I began to think of Emily Dickinson and how she described hope–

“‘Hope’ is the thing with feathers-

That perches in the soul –

And sings the tune without the words –

And never stops – at all -”

So I knew hope had to be there…maybe I hadn’t listened carefully enough in the furious “Gale” of those sick days to hear it singing (or maybe I was simply too tired to make the effort to try). But that’s the thing about hope–I don’t doubt that it was always waiting for me to seize it up enthusiastically and allow it to carry me forward. I don’t doubt the power of its force and I don’t doubt that it is there for every single human in this world who seeks it out despite hardship–hope is certainly not biased in who gets to partake. I also don’t doubt that hope, as powerful as it is, lacks the ability to swoop up an unwilling passenger–hope is not for the bystanders, it is an active state of being.

I lost hope because I grew too weary to fight harder to seek and to maintain and to nurture and to treasure it. I lost hope because I thought hope had forsaken me–I removed myself from the equation and I was too blind to even realize my role in this. And once I felt betrayed, once I felt abandoned by hope, all I could feel was sorry for myself. And this was new territory. It took me realizing that I needed to seek hope out for it to sing loudly enough for me to hear.
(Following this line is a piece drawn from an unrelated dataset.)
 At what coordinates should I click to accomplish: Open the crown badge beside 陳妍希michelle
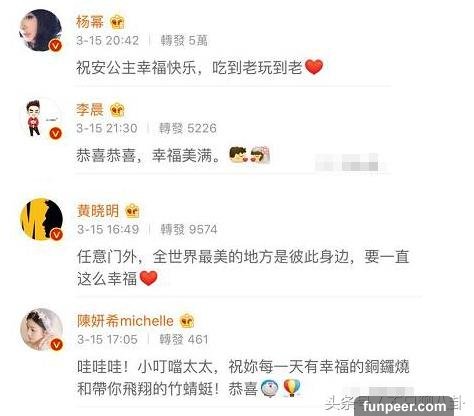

So, in my pausing to consider what word should define my new year, it was hope that reverberated in my mind and in my heart. This is a world that commands hope for survival. Even when you are not sick, sometimes the world seems to be. It can feel easier to give in to the pessimism, to the rancor, to the weight than to fight to see the goodness humanity still possesses and creates. But it is our job to see that light in others and in the world, to amplify the good, to sing the song of hope so loudly that everyone else cannot help but listen to its melody (and hopefully hum along). And for this year, and beyond, Hope (seeking it, singing it, living into it) is my word, my guide, my path back to myself and who I truly wish to be.

(This podcast is a really great listen for everyone but especially if you are suffering without cure in sight but might benefit from understanding the difference between being “fixed” and being “healed”. It has been an integral part of my understanding on this journey.)

Day 2 of Carnival Season writing challenge complete!